Elpoderbanilejo.com BANI, Peravia.- En los últimos años se han intensificado los fenómenos naturales, debido al cambio climático, quizás, por los efectos que causa la expulsión a la atmósfera de componentes químicos como monóxido de carbono y el desecho de sustancias tóxicas en el mar.
Según se define, un fenómeno natural es un cambio de la naturaleza que ocurre por sí solo. Son procesos permanentes de trasformación que sufre la naturaleza y que pueden afectar o beneficiar la vida humana (condiciones climáticas, desastres naturales, etc.)
La provincia Peravia se ha visto seriamente afectada por los cambios climáticos, en el 2014 y parte del 2015 la agricultura sufrió gran impacto por la sequía severa que llevó casi al borde del colapso el sector agrícola.
Para el 2016 las lluvias caídas en lo que fue el tiempo de la temporada ciclónica que comprende desde el 1 de junio al 30 de noviembre recuperaron las aguas de las presas y por consiguiente las recuperación de la agricultura
Si nos remontamos un poco más atrás las inundaciones ocurridas por las tormentas Noel y Olga en el 2007, las inundaciones en diferentes localidades provocaron varias muertes y grandes pérdidas en la agricultura, infraestructura de viviendas y muebles lacerando la economía de la provincia.
Han sido muchas las voces que han levantado el reclamo para que las autoridades gubernamentales representativas de la provincia y a los mismos mandatarios, lleven a cabo la obra de colocación de un muro que proteja las áreas pobladas alrededor del cauce del río Baní.
La luz vislumbró, cuando en una gestión del ex presidente Leonel Fernández, inició el levantamiento de muros de gaviones y canalización del río Baní, desde Pueblo Nuevo hasta Riviera del Sur, obra que fue dejada abandonada.
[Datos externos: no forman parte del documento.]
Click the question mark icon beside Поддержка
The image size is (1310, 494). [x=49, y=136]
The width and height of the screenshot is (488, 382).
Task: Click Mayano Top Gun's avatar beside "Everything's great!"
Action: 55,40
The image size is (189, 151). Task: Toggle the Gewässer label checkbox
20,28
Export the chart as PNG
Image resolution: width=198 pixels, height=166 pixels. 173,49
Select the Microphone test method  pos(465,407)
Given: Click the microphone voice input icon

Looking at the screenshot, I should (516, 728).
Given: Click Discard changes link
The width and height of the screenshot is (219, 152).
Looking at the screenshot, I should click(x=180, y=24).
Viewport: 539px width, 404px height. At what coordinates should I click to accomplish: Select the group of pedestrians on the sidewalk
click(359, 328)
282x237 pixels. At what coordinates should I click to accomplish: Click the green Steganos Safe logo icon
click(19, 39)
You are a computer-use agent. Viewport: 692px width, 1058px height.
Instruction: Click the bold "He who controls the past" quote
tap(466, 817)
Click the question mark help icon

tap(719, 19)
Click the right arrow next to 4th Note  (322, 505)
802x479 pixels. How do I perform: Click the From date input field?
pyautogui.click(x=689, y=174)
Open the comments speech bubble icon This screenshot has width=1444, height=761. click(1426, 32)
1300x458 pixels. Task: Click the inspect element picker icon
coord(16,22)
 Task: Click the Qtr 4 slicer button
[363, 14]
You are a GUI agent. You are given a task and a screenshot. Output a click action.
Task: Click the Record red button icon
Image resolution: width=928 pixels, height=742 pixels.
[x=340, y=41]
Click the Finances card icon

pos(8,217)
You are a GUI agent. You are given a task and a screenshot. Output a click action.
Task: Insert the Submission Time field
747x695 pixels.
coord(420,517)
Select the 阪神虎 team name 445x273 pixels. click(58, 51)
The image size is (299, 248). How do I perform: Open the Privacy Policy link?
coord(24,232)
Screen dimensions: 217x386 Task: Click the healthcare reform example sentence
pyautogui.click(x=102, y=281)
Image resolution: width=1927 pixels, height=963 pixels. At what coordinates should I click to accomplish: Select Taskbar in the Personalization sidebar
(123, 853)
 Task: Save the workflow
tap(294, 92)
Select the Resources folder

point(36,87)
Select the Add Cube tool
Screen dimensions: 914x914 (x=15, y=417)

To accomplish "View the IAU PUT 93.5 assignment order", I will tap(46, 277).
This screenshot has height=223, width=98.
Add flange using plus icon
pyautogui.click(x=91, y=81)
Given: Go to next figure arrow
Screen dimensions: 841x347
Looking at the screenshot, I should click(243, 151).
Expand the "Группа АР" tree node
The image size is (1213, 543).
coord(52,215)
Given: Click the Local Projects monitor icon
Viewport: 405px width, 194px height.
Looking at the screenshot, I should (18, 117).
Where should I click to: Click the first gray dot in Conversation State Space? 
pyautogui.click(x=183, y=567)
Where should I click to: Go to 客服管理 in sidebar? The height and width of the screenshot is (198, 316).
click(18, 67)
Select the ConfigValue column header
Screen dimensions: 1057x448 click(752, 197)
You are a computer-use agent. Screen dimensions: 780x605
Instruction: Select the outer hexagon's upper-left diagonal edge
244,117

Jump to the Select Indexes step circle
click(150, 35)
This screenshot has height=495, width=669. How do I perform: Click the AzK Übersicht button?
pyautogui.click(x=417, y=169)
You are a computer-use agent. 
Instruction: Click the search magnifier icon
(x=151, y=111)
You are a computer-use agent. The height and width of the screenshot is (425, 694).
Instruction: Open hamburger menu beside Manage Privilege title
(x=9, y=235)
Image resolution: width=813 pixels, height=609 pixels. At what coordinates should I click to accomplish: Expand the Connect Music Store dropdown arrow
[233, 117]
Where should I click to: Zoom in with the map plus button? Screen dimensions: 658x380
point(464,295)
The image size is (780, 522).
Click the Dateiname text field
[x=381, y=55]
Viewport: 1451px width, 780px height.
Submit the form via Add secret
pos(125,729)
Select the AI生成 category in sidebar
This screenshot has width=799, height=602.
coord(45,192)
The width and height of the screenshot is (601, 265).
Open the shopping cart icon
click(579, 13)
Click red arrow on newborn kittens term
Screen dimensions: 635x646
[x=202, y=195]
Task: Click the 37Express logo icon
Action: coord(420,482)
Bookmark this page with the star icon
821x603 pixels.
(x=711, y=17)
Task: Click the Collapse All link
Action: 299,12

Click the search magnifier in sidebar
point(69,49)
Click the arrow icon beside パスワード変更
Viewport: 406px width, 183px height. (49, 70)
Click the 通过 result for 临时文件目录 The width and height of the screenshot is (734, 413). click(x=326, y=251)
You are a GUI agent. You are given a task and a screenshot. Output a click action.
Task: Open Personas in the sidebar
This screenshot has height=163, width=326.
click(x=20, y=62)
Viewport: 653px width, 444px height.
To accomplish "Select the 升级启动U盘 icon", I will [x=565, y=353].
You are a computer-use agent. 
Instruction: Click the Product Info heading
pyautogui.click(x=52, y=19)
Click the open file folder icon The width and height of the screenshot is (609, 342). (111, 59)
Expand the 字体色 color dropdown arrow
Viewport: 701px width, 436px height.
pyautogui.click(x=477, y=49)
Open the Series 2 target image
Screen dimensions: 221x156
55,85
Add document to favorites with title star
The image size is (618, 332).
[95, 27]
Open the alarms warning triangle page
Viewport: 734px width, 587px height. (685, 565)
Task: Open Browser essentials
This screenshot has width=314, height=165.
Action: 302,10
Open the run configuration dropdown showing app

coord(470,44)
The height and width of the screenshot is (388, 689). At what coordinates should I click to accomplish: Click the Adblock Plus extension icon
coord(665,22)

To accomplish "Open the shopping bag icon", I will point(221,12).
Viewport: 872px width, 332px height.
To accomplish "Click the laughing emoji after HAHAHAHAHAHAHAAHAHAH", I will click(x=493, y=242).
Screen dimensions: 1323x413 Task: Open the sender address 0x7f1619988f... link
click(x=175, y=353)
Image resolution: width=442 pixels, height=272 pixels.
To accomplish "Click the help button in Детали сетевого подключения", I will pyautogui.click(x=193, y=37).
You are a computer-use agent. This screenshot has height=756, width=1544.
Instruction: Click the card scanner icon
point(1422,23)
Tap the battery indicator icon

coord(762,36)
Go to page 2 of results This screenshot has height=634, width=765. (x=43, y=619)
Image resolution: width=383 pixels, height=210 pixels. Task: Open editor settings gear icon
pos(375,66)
Este año 2017, en el que al parecer la naturaleza está poniendo de manifiesto sus dotes, pone al descubierto la vulnerabilidad que existe en nuestra población y en los organismos de socorro de la provincia Peravia, en cuanto a dar respuesta rápida ante la ocurrencia de desastres naturales y la salvaguarda de la vida y vienes de los habitantes.
La semana pasada y parte de esta, una vaguada en altura provocó alarma en la población por los daños causados, en las comunidades de Valdesia, El Limonar, Paya Abajo y Las Barías, desplazamiento del aproche del puente Nizao- Juan Varón y la rotura del puente que comunica a Nizao con catalina.
Nueva vez se levantan las voces de alerta, en recuerdo por las pérdidas, más que materiales, humanas, que están registradas en la historia banileja, a causa del desbordamiento de los ríos, arroyos y cañadas.
Y más aún cuando los asentamientos de personas en las márgenes del río Baní, nueva vez se incrementan a la vista de las autoridades.
En una de las encuestas que semanalmente se realiza a través de la página web peraviavision.tv, se les pregunto a los usuarios ¿si creían o no que los organismos de socorro de la provincia están realmente preparados para dar respuesta a la población en los casos de desastres naturales? La mayoría contestó que no.
Eso evidencia el sentir de desconfianza y temor de los munícipes.
En tiempos de campaña se ofrece soluciones para todos los males, medios y remedios que son los mismos planteados cada tres años, argumentos que se engavetan en la memoria del olvido, y la población, la que debía ser beneficiada, sigue siendo la afectada.